Boyan Slat è uno studente di ingegneria aerospaziale in Olanda, ha 21 anni e ne aveva solo 17 quando ha cominciato a mettere a punto l’idea di poter ripulire gli oceani dalla plastica, con un team di un centinaio di persone che stanno lavorando per lui e con lui su un innovativo progetto: l’Ocean CleanUp Array.
Nell’Oceano Pacifico c’è un “vortice di spazzatura” (Pacific trash vortex), una gigantesca isola di 2.500 km di diametro (il doppio della distanza tra Milano e Reggio Calabria) e 30 metri di profondità a nord della West Coast americana. Di cosa è fatta? Plastica, per l’80 per cento. Le correnti oceaniche radunano i rifiuti in questisola, che ha iniziato a formarsi a partire dagli anni’50, boom del consumismo. L’obiettivo è di rimuovere 7.250.000 tonnellate di spazzatura nel giro di pochi anni.

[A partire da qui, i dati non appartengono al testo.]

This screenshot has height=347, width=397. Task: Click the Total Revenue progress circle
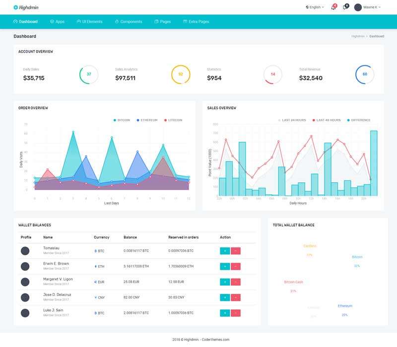tap(365, 74)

La stampa riporta che il ‘costo per la realizzazione di una piattaforma è stato calcolato sui 14 milioni di euro, mentre il costo per il trasporto della spazzatura a terra si prevede sia di un milione di euro all’anno, ovvero 14 centesimi per ogni chilo di plastica’.

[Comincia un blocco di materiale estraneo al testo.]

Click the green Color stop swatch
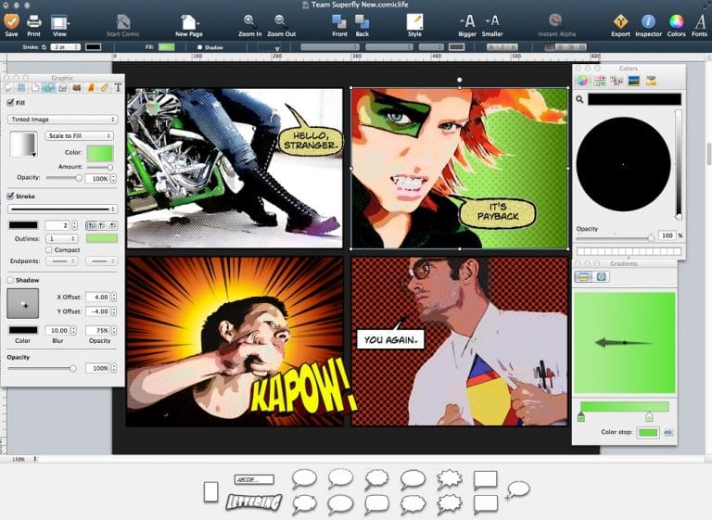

Per avviare la seconda fase del progetto Boyan ha avviato una raccolta fondi online: l’obiettivo è di raccogliere 2 milioni di dollari in 100 giorni.
Secondo le stime, il progetto Ocean Cleanup è 33 volte più conveniente dei metodi convenzionali per l’estrazione della plastica. A oggi i fondi raccolti ammontano a $ 1.073.432 (il 53% del totale).
I soldi ricavati saranno investiti innanzitutto per condurre altri test che accertino l’affidabilità della tecnologia, poi per ingrandire il team per perfezionare il metodo. La plastica verrà raccolta volta per volta, in base alle donazioni: con meno di 5 euro (la donazione minima è di euro 4,56) si può ripulire l’oceano di 1 chilo di rifiuti, con 550 euro, invece, di ben 120 chili.
I primi test sono andati a buon fine
Boyan e il suo gruppo hanno condotto uno studio di fattibilità alle Azzorre e sperano di mettere in opera le prime trappole nel Pacifico settentrionale entro il 2020. Secondo questo studio, durato circa 400 giorni e che ha prodotto un dossier di 530 pagine, il progetto Ocean Clean Up non solo è fattibile, ma promette anche molto bene.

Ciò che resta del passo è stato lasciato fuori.